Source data
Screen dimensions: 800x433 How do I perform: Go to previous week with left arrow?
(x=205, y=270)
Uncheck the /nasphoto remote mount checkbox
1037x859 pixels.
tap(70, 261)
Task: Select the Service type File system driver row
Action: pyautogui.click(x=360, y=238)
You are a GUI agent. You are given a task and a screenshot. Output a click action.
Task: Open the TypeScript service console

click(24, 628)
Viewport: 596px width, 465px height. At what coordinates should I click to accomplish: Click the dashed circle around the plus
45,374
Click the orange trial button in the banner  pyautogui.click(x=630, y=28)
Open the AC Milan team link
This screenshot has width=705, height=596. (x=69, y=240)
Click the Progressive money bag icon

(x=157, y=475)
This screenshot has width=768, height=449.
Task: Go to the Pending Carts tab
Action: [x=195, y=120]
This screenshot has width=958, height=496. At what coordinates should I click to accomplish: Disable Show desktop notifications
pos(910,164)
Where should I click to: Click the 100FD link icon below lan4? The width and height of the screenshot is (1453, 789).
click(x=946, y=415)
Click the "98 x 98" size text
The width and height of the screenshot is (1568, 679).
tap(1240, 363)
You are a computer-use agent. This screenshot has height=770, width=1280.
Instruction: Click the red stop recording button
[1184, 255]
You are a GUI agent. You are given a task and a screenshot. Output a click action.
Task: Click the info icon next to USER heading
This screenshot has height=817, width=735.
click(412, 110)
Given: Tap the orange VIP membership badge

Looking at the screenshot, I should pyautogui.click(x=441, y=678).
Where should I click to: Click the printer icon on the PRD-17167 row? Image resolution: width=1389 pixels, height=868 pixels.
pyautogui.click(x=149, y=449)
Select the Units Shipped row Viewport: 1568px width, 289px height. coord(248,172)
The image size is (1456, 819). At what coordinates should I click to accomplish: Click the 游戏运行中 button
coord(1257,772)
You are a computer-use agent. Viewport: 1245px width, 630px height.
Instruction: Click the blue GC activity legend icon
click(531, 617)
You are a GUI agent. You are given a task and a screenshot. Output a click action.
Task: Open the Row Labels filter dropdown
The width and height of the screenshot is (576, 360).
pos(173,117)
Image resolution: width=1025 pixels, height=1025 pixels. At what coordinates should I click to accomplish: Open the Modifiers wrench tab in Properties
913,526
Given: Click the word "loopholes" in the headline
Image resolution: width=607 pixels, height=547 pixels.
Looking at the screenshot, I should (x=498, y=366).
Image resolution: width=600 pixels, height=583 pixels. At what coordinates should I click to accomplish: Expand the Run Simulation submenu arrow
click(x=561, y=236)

Activity
Could you please retype the lines from the start of the data through the line with "Click the orange", both included, and nothing else?

Answer to the problem
Screen dimensions: 800x433 How do I perform: Go to previous week with left arrow?
(x=205, y=270)
Uncheck the /nasphoto remote mount checkbox
1037x859 pixels.
tap(70, 261)
Task: Select the Service type File system driver row
Action: pyautogui.click(x=360, y=238)
You are a GUI agent. You are given a task and a screenshot. Output a click action.
Task: Open the TypeScript service console

click(24, 628)
Viewport: 596px width, 465px height. At what coordinates should I click to accomplish: Click the dashed circle around the plus
45,374
Click the orange trial button in the banner  pyautogui.click(x=630, y=28)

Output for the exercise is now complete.